Politics, Weather, Photography, and the Dog

A timeless hoax by a government agency

NPR and other outlets reported earlier this week that the far-north Norwegian island of Sommaroy planned to abolish timekeeping:

If the 350 residents of Sommaroy get their way, the clocks will stop ticking and the alarms will cease their noise. A campaign to do away with timekeeping on the island has gained momentum as Norway's parliament considers the island's petition.

Kjell Ove Hveding spearheaded the No Time campaign and presented his petition to a member of parliament on June 13. During the endless summer days, islanders meet up at all hours and the conventions of time are meaningless, Hveding says.

Only, a subsequent press release admitted the whole thing was a marketing campaign:

NRK.no revealed today that the initiative to make Sommarøy a time-free zone was in fact a carefully planned marketing campaign, hatched by the government-owned Innovation Norway.

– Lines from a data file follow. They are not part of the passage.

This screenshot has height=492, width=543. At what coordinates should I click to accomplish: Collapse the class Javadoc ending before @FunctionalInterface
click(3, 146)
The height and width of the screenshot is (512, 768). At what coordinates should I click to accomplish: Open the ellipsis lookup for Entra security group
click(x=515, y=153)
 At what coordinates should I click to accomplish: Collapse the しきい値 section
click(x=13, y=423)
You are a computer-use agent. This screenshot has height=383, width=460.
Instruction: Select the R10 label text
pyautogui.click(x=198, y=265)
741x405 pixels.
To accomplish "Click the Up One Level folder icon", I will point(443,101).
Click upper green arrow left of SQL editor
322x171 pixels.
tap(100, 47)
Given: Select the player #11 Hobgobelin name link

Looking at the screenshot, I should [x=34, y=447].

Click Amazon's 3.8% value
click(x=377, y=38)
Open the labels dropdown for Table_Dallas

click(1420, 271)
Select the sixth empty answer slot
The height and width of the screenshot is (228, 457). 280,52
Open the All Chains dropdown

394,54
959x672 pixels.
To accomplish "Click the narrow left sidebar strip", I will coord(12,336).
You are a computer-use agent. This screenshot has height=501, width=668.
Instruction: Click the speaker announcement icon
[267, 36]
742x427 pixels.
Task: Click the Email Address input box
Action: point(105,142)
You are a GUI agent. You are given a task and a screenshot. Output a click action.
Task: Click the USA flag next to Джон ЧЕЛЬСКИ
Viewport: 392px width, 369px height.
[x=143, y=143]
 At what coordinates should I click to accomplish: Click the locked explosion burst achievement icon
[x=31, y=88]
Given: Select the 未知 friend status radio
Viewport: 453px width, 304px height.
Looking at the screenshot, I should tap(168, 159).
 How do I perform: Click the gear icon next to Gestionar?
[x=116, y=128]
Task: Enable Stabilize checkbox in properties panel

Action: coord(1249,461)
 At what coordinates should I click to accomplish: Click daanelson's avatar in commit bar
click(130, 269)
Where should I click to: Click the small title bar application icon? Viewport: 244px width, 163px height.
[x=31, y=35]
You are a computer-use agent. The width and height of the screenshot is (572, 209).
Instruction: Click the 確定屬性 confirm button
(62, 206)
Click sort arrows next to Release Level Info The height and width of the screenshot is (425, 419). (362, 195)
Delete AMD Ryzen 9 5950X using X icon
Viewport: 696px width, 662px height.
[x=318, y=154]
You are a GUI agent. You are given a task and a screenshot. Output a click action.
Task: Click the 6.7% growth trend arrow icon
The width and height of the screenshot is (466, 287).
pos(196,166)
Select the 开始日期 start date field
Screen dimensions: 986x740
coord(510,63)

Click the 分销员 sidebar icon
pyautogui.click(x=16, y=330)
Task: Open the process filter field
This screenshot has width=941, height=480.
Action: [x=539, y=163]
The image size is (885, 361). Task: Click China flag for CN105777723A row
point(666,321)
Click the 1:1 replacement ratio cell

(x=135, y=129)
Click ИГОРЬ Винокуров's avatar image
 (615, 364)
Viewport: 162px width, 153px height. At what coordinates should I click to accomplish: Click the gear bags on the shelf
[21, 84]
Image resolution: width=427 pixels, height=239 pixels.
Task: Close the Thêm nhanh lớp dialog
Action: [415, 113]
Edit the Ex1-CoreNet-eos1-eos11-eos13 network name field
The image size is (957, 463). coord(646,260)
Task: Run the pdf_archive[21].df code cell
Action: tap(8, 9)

The story has been covered in more than 1650 articles in 1479 different media, including CNN, The Guardian, The New York Times, The Independent, Time, El País, La Repubblica, Vanity Fair and Der Spiegel, potentially reaching 1.2 billion people. The value of the coverage is estimated to 11.4 million USD - a pretty good return on investment for Innovation Norway, which spent less than 60,000 USD on the campaign.

Paul Koning, one of the moderators of the IANA Time Zone group--the group that maintains the Time Zone Database used in millions of computers, phones, and applications worldwide, including The Daily Parker--was not pleased:

That's very disturbing. It's problematic enough that not all governments give timely notice about time zone rule changes.

But if in addition we have to deal with government agencies supplying deliberately false information, the TZ work becomes that much more difficult.

Difficult indeed. The group has to deal with dictators changing time zones with almost no notice, political groups attacking the spellings of time zone identifiers, and all sorts of hassles. For a government agency to do this on purpose is not cool.